■ TASK TO CARRY OUT
Could you report every line from the entries that includes the word "agent"?

Data entries:
★ ★ ★
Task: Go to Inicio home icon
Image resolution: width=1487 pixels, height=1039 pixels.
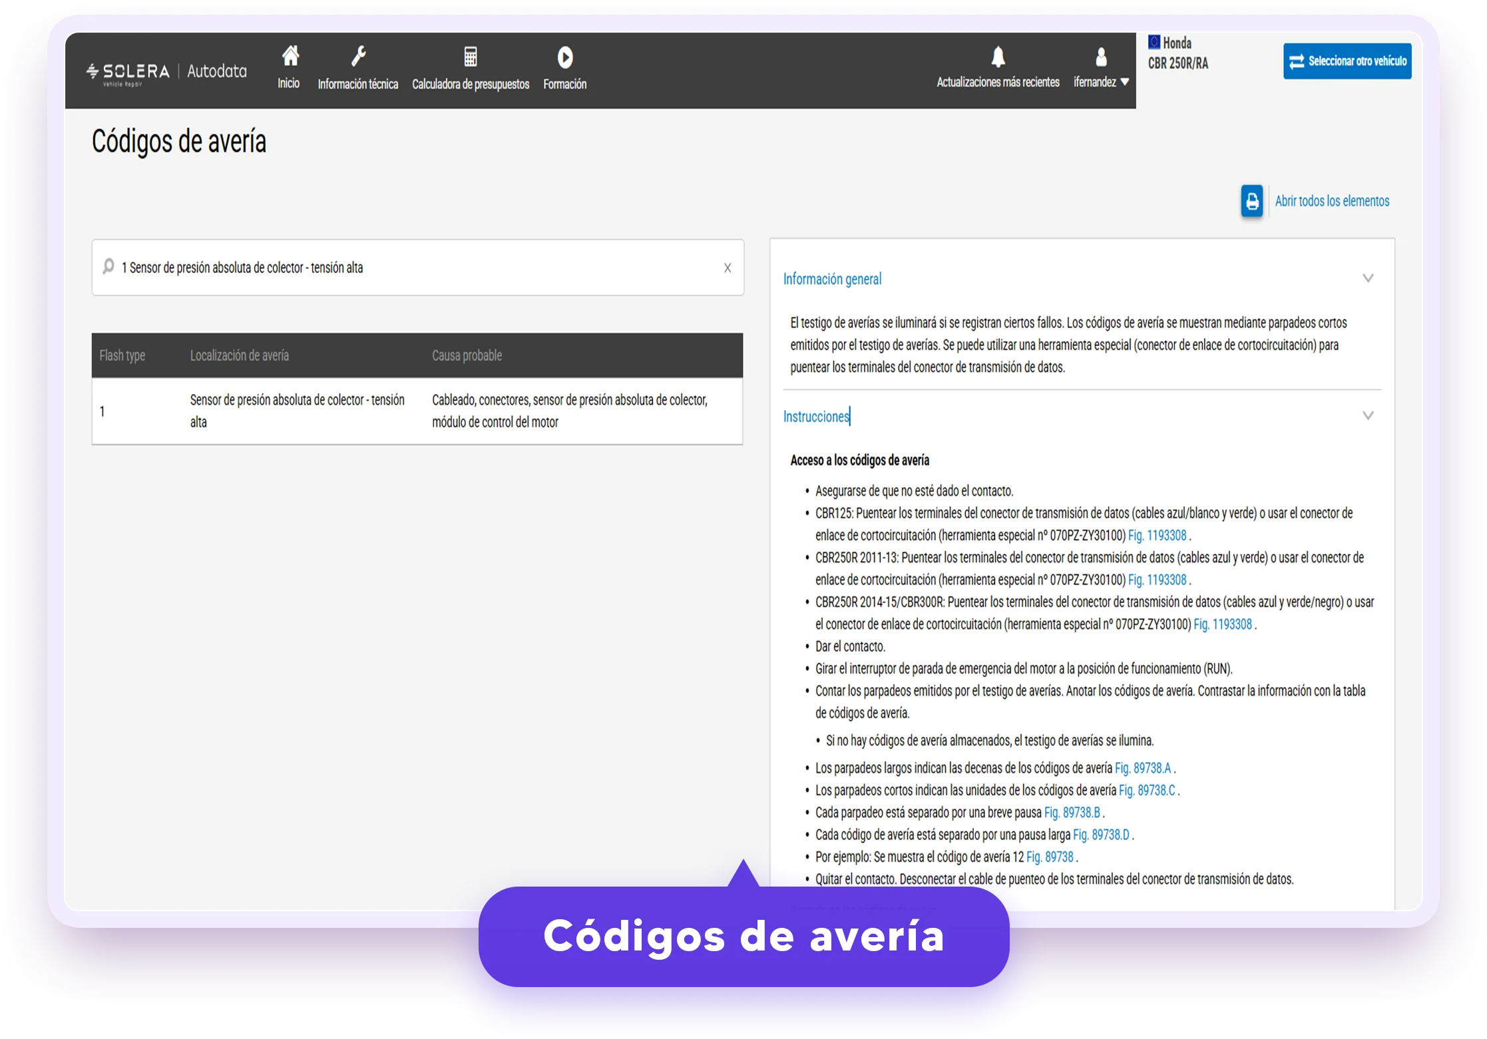Action: click(x=290, y=56)
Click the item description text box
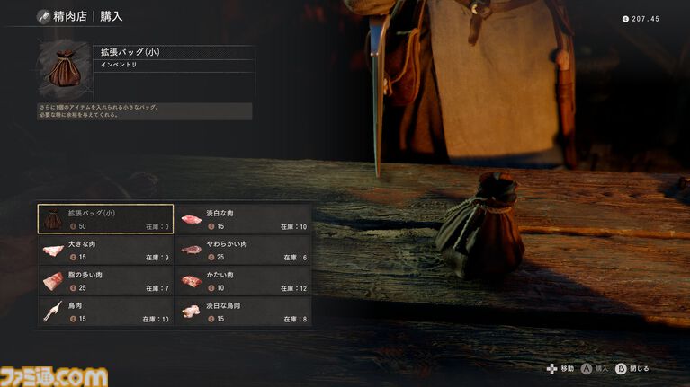The image size is (690, 387). 145,111
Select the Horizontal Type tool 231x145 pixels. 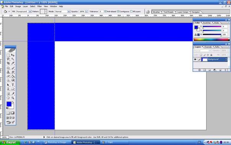click(x=13, y=85)
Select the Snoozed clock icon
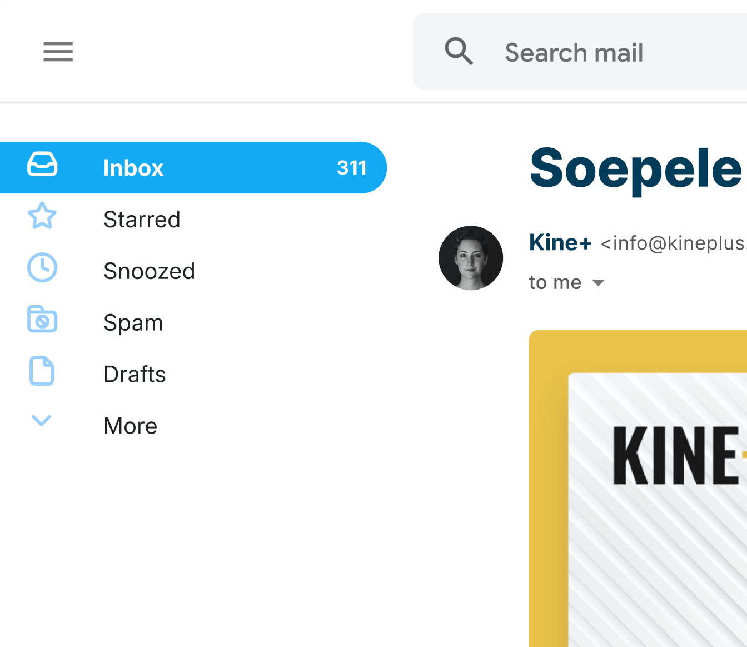This screenshot has width=747, height=647. (42, 268)
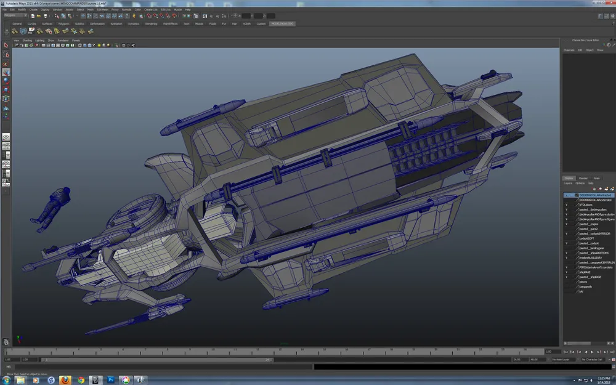The height and width of the screenshot is (385, 616).
Task: Activate the Select tool arrow
Action: [6, 45]
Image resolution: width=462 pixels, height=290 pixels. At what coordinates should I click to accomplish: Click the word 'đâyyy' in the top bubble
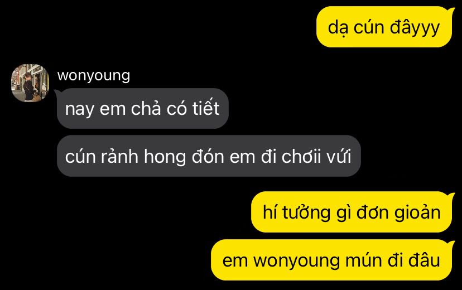(x=415, y=28)
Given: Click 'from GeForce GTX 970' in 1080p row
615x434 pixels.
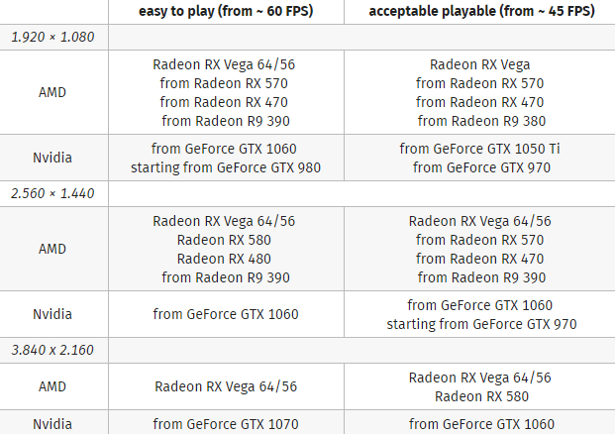Looking at the screenshot, I should coord(481,167).
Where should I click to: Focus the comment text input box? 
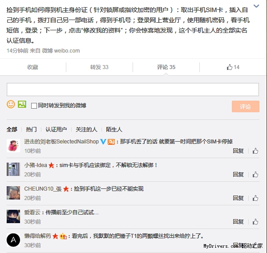click(133, 90)
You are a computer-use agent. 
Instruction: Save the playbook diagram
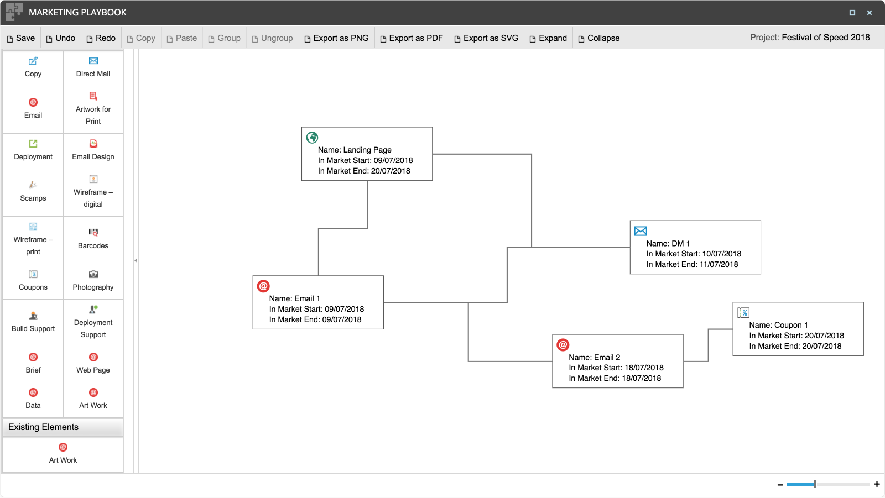pyautogui.click(x=20, y=38)
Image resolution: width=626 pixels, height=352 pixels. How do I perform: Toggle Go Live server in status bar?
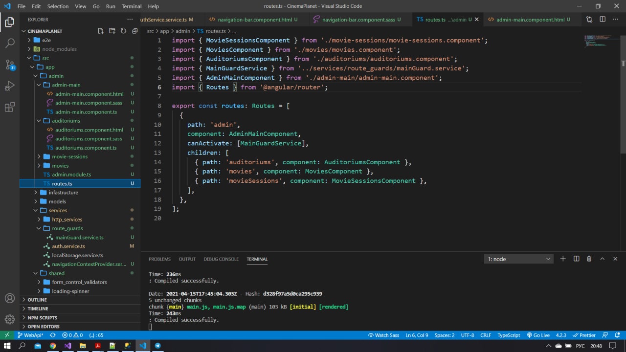[538, 335]
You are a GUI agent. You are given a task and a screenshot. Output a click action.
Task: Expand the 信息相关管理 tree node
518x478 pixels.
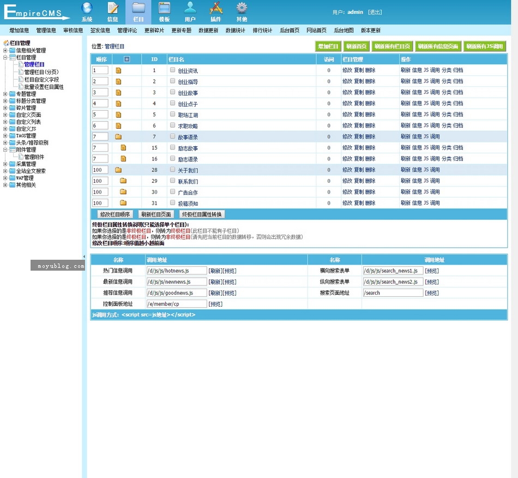pyautogui.click(x=5, y=51)
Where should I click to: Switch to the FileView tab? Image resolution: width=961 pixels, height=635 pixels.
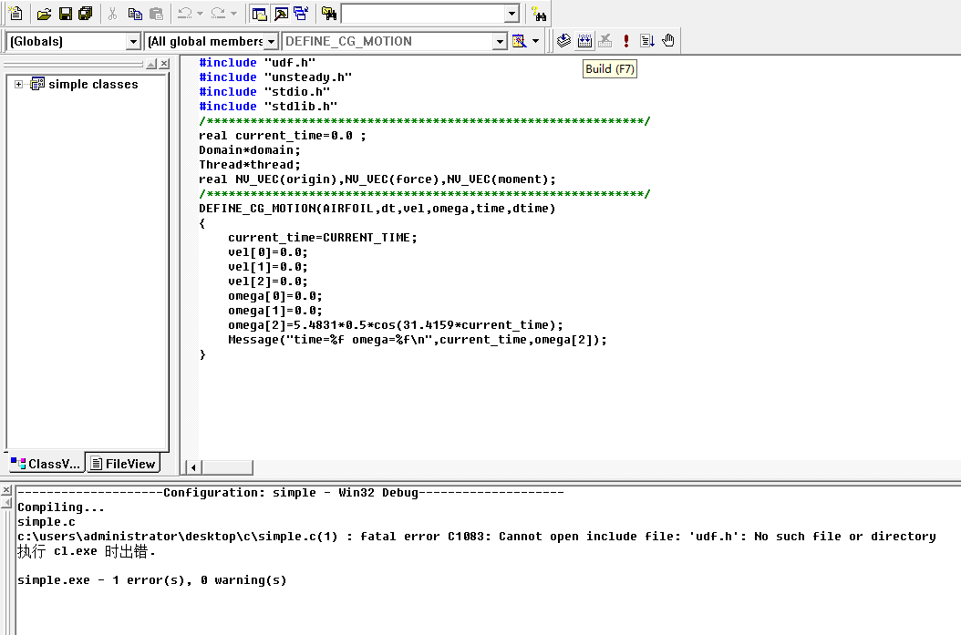coord(123,464)
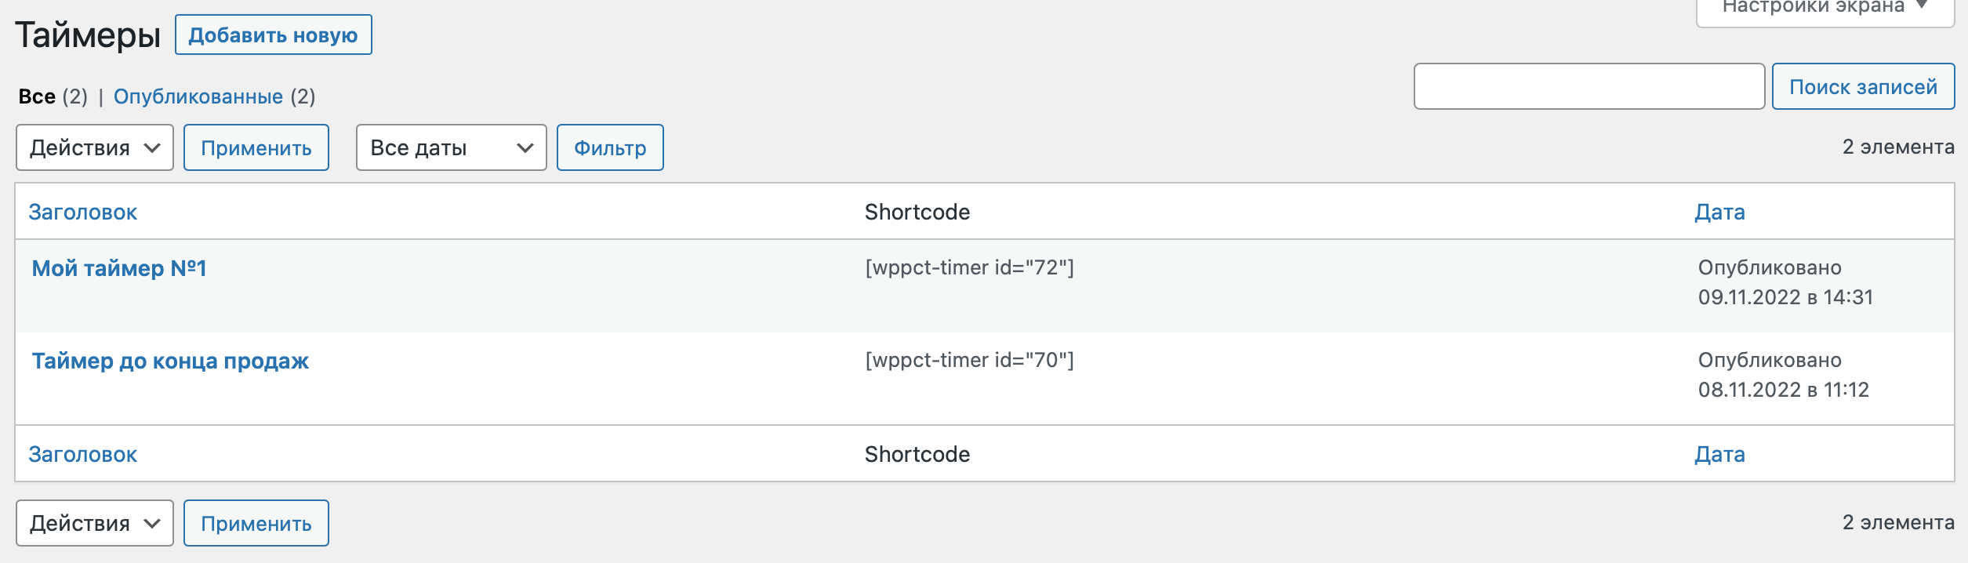Open the "Все даты" date filter dropdown

[449, 147]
★ ★ ★
■ EXERCISE OUTPUT
You are a computer-use agent. 
You are a GUI agent. You are given a task and a screenshot. Output a click action.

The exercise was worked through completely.